DeepSeek's R1 was the first model I tested on back in January, and the only one that actually solved it. I still like its reasoning steps and the code it makes.
Opus 4.1 was the most efficient/quickest thinker and it stuck to the oneliner requirement. Expensive as fuck, though.
Grok is a piece of shit, how do you even manage to close my terminal with this. Shit solutions from a shit company run by a shit-eating man.

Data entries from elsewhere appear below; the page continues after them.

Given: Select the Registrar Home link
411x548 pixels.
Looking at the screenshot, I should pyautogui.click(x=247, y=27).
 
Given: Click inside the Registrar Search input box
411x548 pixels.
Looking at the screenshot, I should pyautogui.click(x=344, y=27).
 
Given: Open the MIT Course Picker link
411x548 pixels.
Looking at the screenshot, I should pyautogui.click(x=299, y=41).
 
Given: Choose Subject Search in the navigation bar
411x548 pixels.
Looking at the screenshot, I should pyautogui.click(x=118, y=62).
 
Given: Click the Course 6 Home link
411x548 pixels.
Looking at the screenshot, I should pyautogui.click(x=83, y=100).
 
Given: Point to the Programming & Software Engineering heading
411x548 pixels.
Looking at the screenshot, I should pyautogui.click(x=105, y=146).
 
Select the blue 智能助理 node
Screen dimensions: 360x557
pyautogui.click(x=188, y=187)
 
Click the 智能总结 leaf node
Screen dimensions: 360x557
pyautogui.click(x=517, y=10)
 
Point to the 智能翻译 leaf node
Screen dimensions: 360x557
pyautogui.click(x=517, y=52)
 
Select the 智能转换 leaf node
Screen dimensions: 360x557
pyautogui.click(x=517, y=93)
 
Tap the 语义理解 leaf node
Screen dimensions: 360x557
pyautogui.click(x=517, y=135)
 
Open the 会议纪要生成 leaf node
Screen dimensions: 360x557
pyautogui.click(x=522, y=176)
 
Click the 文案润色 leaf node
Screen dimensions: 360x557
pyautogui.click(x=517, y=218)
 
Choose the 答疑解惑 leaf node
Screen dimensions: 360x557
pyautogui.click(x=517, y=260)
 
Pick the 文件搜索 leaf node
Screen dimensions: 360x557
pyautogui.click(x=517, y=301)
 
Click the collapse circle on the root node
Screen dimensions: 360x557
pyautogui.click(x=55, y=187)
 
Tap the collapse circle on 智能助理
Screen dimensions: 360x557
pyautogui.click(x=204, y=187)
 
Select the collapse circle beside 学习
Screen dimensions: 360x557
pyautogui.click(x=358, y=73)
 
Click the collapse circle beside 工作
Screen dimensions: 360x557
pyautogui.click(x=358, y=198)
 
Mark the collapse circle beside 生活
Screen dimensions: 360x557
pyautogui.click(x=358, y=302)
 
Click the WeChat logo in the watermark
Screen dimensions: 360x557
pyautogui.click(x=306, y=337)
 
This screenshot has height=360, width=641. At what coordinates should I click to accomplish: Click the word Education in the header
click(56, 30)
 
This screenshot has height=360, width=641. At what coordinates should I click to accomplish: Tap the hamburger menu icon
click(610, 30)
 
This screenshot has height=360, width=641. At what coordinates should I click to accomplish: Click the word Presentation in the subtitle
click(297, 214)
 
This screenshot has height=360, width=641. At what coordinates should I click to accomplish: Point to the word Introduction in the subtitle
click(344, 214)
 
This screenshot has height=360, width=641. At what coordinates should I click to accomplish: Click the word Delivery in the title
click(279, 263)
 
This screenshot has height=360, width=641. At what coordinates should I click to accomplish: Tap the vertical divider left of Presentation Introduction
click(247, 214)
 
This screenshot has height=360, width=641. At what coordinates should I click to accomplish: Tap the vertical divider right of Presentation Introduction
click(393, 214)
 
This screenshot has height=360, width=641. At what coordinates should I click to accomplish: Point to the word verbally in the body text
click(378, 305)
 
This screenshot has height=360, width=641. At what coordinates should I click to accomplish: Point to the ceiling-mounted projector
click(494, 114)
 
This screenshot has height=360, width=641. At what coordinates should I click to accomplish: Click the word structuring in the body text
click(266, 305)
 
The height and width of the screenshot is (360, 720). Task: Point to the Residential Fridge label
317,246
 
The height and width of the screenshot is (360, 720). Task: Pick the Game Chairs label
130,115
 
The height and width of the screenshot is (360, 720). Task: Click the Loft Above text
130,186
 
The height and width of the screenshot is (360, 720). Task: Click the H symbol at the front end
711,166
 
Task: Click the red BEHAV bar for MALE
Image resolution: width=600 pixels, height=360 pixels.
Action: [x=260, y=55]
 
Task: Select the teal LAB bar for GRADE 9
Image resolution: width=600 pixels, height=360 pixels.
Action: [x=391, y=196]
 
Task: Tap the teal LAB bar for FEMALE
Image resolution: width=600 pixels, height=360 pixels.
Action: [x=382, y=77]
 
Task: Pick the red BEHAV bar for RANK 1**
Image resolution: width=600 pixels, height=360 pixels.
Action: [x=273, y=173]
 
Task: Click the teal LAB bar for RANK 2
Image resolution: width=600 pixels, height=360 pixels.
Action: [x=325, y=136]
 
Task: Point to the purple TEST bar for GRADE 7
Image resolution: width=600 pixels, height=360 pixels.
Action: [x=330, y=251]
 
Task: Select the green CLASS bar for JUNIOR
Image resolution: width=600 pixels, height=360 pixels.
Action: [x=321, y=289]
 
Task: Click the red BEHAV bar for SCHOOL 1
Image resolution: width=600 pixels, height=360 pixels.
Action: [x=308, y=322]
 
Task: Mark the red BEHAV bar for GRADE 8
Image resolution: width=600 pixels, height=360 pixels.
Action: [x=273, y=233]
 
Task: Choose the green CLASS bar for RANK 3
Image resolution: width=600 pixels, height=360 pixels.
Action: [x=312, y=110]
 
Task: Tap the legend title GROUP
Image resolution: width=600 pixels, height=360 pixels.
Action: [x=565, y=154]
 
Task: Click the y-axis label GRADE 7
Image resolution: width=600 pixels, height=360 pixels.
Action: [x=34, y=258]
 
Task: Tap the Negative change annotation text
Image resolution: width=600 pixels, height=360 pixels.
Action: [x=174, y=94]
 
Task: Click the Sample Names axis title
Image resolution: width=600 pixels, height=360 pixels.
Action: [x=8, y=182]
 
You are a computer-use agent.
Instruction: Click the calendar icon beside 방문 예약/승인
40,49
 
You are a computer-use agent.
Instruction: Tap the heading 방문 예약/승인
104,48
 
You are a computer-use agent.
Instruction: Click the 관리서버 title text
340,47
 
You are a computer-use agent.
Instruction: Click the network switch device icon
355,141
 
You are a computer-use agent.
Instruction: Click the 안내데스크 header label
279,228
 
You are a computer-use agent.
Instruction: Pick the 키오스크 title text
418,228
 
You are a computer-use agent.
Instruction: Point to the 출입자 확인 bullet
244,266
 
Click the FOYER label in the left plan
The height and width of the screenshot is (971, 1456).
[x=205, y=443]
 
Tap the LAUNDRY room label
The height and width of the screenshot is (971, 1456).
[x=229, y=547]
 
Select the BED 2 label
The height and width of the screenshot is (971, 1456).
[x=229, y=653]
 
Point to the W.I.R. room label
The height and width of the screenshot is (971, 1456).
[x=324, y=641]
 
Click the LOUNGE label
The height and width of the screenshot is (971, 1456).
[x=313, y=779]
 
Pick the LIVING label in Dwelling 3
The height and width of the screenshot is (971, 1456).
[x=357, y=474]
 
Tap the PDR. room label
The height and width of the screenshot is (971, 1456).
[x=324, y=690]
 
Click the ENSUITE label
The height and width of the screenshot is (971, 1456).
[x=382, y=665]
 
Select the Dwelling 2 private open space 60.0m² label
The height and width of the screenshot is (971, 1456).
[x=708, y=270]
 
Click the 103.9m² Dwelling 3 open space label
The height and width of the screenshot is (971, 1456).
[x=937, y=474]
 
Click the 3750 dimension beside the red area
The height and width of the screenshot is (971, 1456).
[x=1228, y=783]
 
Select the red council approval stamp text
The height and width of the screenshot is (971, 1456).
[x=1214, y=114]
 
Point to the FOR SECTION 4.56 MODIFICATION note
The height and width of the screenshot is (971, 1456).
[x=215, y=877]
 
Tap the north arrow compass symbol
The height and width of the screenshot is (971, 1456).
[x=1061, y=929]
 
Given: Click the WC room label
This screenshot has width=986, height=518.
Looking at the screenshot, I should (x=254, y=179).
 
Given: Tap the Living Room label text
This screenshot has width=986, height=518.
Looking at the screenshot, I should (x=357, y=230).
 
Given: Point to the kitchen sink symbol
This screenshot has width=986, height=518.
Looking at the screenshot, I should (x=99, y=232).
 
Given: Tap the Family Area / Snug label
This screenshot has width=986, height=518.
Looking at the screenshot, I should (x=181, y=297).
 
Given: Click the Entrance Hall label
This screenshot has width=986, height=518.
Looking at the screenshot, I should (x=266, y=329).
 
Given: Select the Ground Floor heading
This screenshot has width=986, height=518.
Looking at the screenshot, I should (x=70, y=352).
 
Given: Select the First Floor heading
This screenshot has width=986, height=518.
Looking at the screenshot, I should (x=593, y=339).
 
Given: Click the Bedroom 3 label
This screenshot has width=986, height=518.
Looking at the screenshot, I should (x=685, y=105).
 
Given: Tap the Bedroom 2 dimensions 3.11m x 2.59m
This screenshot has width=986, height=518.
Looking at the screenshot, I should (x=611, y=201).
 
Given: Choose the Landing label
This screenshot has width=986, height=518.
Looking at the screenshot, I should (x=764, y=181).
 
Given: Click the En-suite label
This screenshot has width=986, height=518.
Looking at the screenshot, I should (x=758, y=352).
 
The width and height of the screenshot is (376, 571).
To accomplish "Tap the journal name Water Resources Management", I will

I expected more from Kimi K2. I guess it's more humanities-oriented, the text it makes is okay compared to the slop other models vomit out.
Conclusion
This is not a serious benchmark or science, just a bit of fun. It is also immediately invalidated by the fact that this blog post is now online, so the shitty AI companies can scrape it and benchmaxx their models on it. At least, I'm not bored.
It goes to show that models are slowly improving, but are still incredibly likely to just make shit up.